The last thing that I want is to be a colonizer. Again, I know I have mentioned this in class before, but I feel that the example of my choice of employment illustrates how I feel about being an English teacher for foreign students. Right now in China you can find a job teaching English if you’re from America and can breathe. I took advantage of an opportunity to be this kind of language teacher 4 years ago and after completing that semester and seeing how Chinese people view learning English I knew that I never wanted to teach that way again. One of my biggest pet peeves is when some Engineering student, with no background in teaching or culture education, tells me that they’re going to teach English so they can travel around China. This is linguistic hegemony and colonization. People who hire those types of teachers are looking to be colonized and have lost sight of the magic of language learning and the power of education. They view language learning as a button to be pressed that will take them to success and these are not the kind of students I want to teach. I have filtered through hundreds of jobs like these so that I could find what I was looking for – a formal education setting that valued my background in second language acquisition and the quality of education their students were receiving. I am going to China in the fall to teach at a university in Beijing and I feel comfortable with the circumstance because of the motivation for learning. I am not saying that only students at universities should learn a second language – of course not – but I think that language learners should be more critical of who they are asking to teach them and language teachers should be critical of those asking to be taught.
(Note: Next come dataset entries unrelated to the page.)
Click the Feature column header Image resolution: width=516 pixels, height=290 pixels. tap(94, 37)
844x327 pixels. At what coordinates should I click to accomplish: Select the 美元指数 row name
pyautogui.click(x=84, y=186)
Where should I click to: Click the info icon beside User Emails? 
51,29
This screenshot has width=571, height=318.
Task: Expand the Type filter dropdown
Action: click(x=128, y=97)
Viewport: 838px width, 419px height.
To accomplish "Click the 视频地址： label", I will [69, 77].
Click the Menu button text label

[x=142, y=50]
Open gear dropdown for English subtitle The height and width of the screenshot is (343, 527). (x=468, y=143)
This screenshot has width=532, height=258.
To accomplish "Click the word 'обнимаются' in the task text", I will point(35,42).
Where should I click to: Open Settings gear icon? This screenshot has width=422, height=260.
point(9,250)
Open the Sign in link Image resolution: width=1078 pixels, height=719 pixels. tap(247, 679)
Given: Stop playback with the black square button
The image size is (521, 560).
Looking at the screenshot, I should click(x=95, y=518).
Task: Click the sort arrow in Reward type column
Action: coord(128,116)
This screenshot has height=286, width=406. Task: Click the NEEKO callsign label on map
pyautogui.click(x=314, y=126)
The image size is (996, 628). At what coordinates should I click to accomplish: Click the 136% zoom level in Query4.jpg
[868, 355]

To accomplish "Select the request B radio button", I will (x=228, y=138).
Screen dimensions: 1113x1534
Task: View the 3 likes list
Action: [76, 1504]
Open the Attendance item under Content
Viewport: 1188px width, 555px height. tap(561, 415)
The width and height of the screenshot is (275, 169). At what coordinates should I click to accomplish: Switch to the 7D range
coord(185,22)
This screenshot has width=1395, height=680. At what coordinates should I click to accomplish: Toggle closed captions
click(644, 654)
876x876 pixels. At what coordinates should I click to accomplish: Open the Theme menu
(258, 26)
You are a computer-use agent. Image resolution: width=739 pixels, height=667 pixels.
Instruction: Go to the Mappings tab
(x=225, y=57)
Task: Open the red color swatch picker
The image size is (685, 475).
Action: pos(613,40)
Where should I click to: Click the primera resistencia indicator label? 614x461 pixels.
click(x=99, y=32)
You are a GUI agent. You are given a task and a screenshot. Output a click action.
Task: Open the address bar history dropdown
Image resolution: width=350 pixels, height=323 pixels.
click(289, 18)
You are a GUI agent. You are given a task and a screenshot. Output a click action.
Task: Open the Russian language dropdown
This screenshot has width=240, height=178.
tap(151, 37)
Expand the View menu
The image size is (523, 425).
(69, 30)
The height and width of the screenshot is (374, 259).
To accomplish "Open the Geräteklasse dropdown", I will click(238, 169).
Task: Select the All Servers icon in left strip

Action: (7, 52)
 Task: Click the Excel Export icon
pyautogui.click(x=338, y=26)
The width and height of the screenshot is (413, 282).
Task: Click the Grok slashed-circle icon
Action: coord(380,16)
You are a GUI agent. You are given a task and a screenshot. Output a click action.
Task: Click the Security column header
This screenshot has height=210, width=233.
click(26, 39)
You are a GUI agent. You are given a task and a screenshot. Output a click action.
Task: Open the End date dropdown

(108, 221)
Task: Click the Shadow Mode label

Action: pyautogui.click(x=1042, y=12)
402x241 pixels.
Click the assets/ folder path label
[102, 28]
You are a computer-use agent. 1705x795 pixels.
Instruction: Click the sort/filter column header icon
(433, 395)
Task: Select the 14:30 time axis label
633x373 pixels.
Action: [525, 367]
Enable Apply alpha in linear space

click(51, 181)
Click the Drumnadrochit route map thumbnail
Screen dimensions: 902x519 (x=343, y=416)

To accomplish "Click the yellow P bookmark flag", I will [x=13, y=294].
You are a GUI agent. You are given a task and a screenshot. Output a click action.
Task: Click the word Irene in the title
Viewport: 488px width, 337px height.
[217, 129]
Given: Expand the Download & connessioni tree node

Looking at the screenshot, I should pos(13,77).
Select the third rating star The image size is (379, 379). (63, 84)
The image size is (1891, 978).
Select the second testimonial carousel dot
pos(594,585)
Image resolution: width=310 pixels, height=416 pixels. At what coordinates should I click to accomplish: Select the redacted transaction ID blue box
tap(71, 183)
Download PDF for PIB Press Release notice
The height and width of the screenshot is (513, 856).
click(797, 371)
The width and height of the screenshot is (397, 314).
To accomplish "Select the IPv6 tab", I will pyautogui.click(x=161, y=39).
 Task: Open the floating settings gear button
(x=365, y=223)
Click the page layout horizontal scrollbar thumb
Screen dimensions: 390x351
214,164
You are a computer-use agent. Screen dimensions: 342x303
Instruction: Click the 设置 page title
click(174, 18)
Anyone looking to travel around China should not be teaching English at all. They are depending on their white dominance and English supremacy to get them somewhere in China and the most frustrating part is that it will. It will get them somewhere, they will see what they want to see, and their students will be reciting Eminem lyrics (YouTube: Chinese Slim Shady).

Again, I have truly enjoyed the opportunity I have had to examine and re-examine the ways I view the world and what makes me who I am. Because this class has been a journey, it is a journey that I plan on continuing. Dr. Saavedra should plan on hearing from me again in the future because I do not plan on stopping the development and discussion of the world and my place in it."